*DOCUMENT EXCERPT*:
————————

Mirels, in his paper of 1989 [13], presented a proposed scoring system to quantify the risk of sustaining a pathological fracture through a metastatic lesion in a long bone. He did this by performing a retrospective analysis of 78 lesions in 38 patients that had been irradiated without prophylactic fixation. The ensuing scoring system had a maximum score of 12 that could be attained with individual scores of up to 3 for the four subgroups of site, pain, lesion size and whether the lesion was lytic, mixed or sclerotic. The conclusion of his work suggested that long bones with lesions that score 9 or more should undergo prophylactic fixation.

Patients undergoing fixation of pathological fractures benefit from these procedures in terms of mobility and reduction in local pain [18]. Prevention of fracture by prophylactic fixation offers both technical and patient related benefits. In terms of operative procedures, a prophylactic fixation is considered to be of a lesser magnitude than having to fix an established pathological fracture [1, 3, 8, 21]. Furthermore, in relation to the patient, prophylactic fixation has been associated with pain relief with resultant improvement in the quality of life and restoration of ambulation [19] as well as a low complication rate [7].

As previously discussed, the reliability of pain as a predictor of fracture has been questioned and may indeed act as a confounding factor in the prediction of impending pathological fractures through metastases [8, 12] by significantly altering the scores recorded. As such, this study concentrated exclusively on the radiological components of the Mirels’ system, thereby assessing only the most objective elements of the scoring system. We wished to evaluate the intra- and inter-observer reliability of the system as appropriate levels of both are highly desirable in any clinical scoring system and are in reality a pre-requisite for acceptability of any clinical test. This is true in particular when reporting results of treatment in the scientific literature in which the validity of results and conclusions rely on such "like for like" comparisons.

The importance of both site of the lesion and its association with pain generation as well as better understanding of fracture risk in bone appearing sclerotic is acknowledged but is beyond the scope of this paper.

In this study we have also facilitated the application of the scoring system to a relatively broad array of pathology in terms of histology, site and type of lesion than has been the case in other assessments of the Mirels’ scoring system to date. In doing so, we hope to have provided an improved understanding of the reliability and reproducibility possible with the use of this scoring system.

————————

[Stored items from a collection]
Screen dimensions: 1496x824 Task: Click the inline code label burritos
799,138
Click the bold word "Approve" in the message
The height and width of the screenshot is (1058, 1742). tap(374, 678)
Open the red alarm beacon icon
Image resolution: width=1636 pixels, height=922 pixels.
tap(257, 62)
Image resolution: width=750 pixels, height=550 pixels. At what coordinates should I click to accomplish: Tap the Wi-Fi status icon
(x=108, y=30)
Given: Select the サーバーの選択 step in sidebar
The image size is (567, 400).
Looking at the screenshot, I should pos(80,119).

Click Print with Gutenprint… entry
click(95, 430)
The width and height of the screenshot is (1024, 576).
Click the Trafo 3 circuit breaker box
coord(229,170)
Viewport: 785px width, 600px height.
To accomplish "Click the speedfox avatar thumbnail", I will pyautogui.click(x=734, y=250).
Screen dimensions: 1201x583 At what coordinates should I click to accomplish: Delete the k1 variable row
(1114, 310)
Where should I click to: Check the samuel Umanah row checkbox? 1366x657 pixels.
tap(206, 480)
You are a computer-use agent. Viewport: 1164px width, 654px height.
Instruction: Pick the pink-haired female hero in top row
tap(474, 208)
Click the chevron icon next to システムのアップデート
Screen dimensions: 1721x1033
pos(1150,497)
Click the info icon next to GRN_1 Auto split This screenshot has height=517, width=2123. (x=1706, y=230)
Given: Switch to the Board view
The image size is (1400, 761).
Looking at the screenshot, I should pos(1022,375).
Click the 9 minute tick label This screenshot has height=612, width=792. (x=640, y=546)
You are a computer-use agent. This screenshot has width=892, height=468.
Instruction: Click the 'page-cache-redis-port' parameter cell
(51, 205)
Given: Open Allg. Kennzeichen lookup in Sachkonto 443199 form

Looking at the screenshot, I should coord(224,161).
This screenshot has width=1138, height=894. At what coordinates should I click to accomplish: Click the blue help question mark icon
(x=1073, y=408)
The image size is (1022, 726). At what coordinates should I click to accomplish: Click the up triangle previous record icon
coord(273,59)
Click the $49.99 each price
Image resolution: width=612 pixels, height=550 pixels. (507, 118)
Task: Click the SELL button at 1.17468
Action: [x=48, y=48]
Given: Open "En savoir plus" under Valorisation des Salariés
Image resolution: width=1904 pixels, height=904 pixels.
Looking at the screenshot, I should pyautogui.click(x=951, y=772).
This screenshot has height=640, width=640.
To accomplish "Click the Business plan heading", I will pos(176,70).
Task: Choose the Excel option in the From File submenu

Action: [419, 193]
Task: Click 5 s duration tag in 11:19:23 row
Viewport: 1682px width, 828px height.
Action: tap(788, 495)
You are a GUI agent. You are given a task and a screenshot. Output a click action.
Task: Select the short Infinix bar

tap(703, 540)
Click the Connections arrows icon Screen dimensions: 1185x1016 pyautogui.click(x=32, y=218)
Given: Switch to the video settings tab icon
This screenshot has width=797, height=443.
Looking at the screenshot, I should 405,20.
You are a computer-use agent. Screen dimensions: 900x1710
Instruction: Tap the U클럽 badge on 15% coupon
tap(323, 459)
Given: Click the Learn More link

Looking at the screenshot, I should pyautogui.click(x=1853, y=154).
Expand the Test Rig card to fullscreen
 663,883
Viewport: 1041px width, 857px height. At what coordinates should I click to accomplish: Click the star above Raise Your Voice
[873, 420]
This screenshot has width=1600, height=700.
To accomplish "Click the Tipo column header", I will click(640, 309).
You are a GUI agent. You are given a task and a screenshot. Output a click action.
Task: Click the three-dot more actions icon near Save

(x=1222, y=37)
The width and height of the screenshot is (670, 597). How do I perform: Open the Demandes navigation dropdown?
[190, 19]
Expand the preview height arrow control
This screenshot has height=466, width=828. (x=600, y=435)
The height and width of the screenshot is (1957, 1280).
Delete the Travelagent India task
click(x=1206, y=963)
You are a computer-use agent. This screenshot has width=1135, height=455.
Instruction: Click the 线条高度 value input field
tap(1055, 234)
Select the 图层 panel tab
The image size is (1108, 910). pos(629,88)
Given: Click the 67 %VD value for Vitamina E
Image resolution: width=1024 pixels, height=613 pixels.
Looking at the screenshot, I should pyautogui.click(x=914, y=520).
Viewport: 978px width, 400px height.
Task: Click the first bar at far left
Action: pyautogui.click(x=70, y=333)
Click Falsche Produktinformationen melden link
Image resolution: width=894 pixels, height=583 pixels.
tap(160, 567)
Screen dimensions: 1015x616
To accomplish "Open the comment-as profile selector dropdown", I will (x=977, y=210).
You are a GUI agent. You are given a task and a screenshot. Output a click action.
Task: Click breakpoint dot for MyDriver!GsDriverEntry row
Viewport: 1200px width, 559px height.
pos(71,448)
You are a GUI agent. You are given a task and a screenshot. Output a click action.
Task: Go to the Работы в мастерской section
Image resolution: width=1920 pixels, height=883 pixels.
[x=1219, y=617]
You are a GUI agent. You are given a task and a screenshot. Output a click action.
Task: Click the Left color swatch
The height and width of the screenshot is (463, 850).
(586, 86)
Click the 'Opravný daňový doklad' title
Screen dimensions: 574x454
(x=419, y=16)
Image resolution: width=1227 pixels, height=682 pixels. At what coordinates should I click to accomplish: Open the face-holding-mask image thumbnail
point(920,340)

————————

*ACTION ITEM A*: In the passage on Mirels' scoring system, how many lesions and patients were in Mirels' retrospective analysis?
*ACTION ITEM B*: Translate this sentence from the passage on Mirels' scoring system into Spanish: "Prevention of fracture by prophylactic fixation offers both technical and patient related benefits."
*ACTION ITEM C*: Continue the passage on Mirels' scoring system from its last sentence.

*TASK RESULT A*: 78 lesions in 38 patients.

*TASK RESULT B*: La prevención de la fractura mediante la fijación profiláctica ofrece beneficios tanto técnicos como relacionados con el paciente.

*TASK RESULT C*:
The results have shown that when applied by experienced orthopaedic surgical oncologists, there is statistically significant inter- and intra-observer agreement across the spectrum of disease patterns. Analysis of subgroups in relation to time-points, size, site, nature of lesions and high or low scoring patterns similarly recorded a high level of agreement throughout the study. These results compare favourably to the only other significant independent appraisal of the reliability of the Mirels system, which was made by Damron et al. [5].

This paper excludes pain in the assessment. This approach is potentially controversial as pain is integral to many of the scoring systems used in this area. Our objective was, however, to identify the reproducibility of the radiological features of the Mirels score when applied by experienced clinicians, as no empirical data relating to this vital element exists in the scientific literature to date. We acknowledge the potential for bias caused by the relatively short re-review interval; however, we feel that, overall, adequate precautions to minimise this factor were taken.

In conclusion, the results of this study would advocate the application of the radiological components of the Mirels’ scoring system as reliable and repeatable as applied to this cohort of patients. While the pitfalls of the pain subset in altering the score are documented and recognised, this paper would support the continued and regular use of the Mirels scoring system in the management of patients with malignant bone disease.